Besides announcing England's nomination in a brief release, the White House also nominated Eric S. Edelman, who is ambassador to Turkey, to become the undersecretary of defense for policy, a job that Douglas J. Feith is vacating.

As the No. 2 official at the Pentagon, England would run the day-to-day operations of the Pentagon at a particularly busy time.

Besides the burdens of operations in Iraq and Afghanistan, the military is embarking on a new round of base closings in the spring as well as a once-every-four-years review of defense policies, strategy and weapons systems.

Industry experience

And unlike Wolfowitz, a longtime academic and former ambassador, England brings to the job decades in the defense industry, experience crucial to reviewing some big-ticket weapons systems, including the Air Force's F/A-22 warplane and the Army's Future Combat System.

England is the only one of the three service secretaries who came in at the start of Bush's first term and remains. Army Secretary Thomas E. White was fired by Rumsfeld in 2003 over policy differences, and Air Force Secretary James G. Roche left under fire in January over a contracting scandal with Boeing.

After eight months in 2003 as deputy secretary of homeland security, England returned to his post as Navy secretary.

Last year, Rumsfeld asked him to oversee an annual review of each enemy combatant held by the Defense Department at the Navy's base at Guantanamo Bay, Cuba.

England has also emerged as the Pentagon's jack of all trades. Before Wolfowitz was nominated for the World Bank job, England was expected to become the next Air Force secretary in an effort to stabilize a service hobbled by scandals.

England even told reporters three weeks ago that he expected to be nominated for the Air Force post.

Before these appointments, he was executive vice president for General Dynamics Corp.

Earlier in his career, England served as president of Lockheed Fort Worth and president of General Dynamics Land Systems. He earned his bachelor's degree from the University of Maryland and his master's from the M.J. Neeley School of Business at Texas Christian University.

England grew up in a working-class family on Mulberry Street, off Edmondson Avenue, in West Baltimore. He attended St. Bernardine's Elementary School, and his family was a member of St. Bernardine's parish.

A return to school

In an interview with The Sun three years ago during a visit to his alma mater, Mount St. Joseph High School, England described working with his father for 45 cents an hour at Bugle Field, the Edison Highway ballpark that was torn down in 1949. His father ran concessions, and England said he sold peanuts and ice cream.

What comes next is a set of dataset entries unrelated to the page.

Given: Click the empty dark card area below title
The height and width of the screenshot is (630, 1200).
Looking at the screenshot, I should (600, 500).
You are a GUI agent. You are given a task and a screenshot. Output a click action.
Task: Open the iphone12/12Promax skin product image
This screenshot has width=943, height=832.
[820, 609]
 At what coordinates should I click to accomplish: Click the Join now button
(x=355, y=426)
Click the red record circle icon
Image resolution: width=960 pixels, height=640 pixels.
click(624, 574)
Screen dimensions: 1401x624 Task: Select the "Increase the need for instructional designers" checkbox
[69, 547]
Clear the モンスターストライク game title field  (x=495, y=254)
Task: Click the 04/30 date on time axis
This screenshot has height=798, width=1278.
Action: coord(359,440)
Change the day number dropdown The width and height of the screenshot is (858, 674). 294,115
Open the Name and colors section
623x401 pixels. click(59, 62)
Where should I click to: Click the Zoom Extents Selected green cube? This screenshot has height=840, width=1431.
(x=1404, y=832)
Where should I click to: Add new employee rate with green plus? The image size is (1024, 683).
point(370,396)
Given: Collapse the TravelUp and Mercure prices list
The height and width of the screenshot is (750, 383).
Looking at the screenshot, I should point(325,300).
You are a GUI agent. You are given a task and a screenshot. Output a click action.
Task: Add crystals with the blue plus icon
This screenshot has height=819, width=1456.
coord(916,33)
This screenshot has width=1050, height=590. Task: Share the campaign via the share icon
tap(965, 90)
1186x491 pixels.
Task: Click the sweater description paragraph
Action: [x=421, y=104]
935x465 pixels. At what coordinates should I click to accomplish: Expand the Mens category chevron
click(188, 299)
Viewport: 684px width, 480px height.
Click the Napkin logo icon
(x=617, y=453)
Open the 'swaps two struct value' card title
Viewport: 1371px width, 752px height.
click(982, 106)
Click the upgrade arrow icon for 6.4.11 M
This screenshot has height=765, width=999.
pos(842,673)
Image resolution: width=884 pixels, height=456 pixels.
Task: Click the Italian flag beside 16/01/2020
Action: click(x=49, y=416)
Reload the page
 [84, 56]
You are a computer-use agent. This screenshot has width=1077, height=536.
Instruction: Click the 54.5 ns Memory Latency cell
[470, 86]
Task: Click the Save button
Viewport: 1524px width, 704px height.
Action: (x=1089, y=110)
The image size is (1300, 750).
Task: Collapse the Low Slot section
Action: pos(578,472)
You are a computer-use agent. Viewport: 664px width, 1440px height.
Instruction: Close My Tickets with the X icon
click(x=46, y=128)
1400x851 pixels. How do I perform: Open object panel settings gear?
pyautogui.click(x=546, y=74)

"I had to work to earn the money for my education at the Mount," England said.

During that visit, he gave a short speech to the junior class at the all-boys Roman Catholic high school, then presented the school with two large, inscribed posters.

"We should never take this country for granted," England told the students, adding that "9/11 was a wake-up call. The people have had the will to defend this country for 226 years to protect our freedoms and liberty. The latest threat is terrorism."